Ten years ago I lived in Marysville, California. Marysville is one of the oldest cities in California, with a rich history as the jumping off point of the gold rush. It has a population of about 10,000, and is totally surrounded by rivers. It is below the winter high water level of rivers that surround it. Well maintained levees put up in the 1800's protect it from being flooded on a regular basis. There is huge park, called Riverfront Park, that is actually a river overflow plain that takes pressure off the levees when California has high rainfall. During the summer, the park hosts music festivals, dirt-bike racing, and soccer. During the winter, it is periodically flooded.

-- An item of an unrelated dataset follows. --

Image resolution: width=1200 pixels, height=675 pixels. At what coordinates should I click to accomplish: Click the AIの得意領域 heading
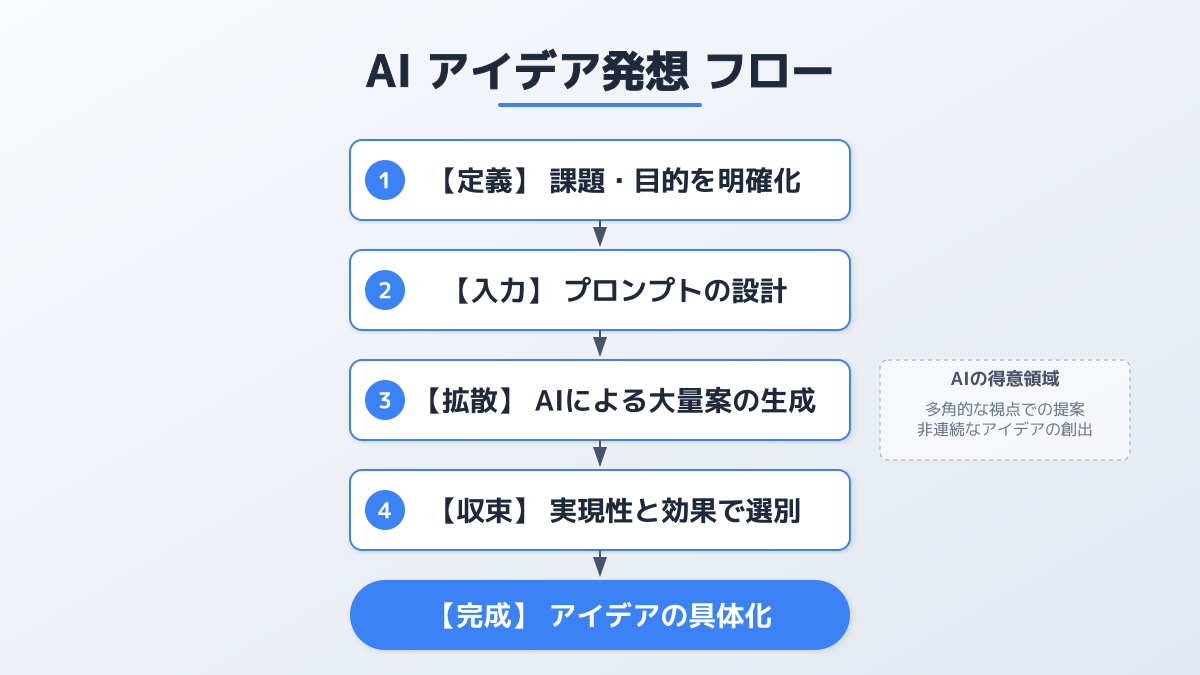pos(1004,379)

In 1997, a freak tropical storm hit the day after new years. It was unusually warm. I was wearing shorts and a short-sleeved shirt. The sky was blue with puffy clouds, because the warm tropical air passed right over our city and dropped it's warm moisture onto the Sierra Nevada, melting the snow that had fallen in the fall and causing massive runoff into every stream and river in the region. The reservoirs were already full, because it had been a good rain year. As more water flowed into the reservoirs, the operators had to release massive amounts of water to prevent breaching, adding to the already high water flow in the rivers. The Feather and Yuba Rivers rose higher and higher, until they were inches from the top of the massive levee that had held rivers back for over a century. I walked up to look, and saw the water about a yard, horizontally, from the top of the gently sloping levee. Riverfront Park was totally flooded. It looked like a teacup full to the very brim. Then I turned around and looked down on the roof of my house. That's when I decided to leave. No house is worth my life, and the lives of my pets. I loaded what I could into the attic, knowing that if the levee breached, that would probably flood, too, then I loaded my dog and cat into the car and evacuated, about an hour ahead of the mandatory evacuation order.
As I left, I saw National Guardsmen stacking sandbags near the levee, so they could use them to plug any leaks before they got big enough to cause a breach. It was a wonderful sight to see. The Army Corps of Engineers was walking the levees and reporting on levee conditions regularly. The city council was advising citizens of where and when to go. I was never so glad to be surrounded by California's "bloated" government.
When I arrived at my parent's house in the San Francisco Bay Area, I turned on CNN and saw the report... Marysville had flooded. But it wasn't Marysville. It was a city just to the south. a rural region of low population density. Tragically, people died in that flood, but not as many as would have died if Marysville proper had flooded. We got lucky. Or did we? Was it really luck?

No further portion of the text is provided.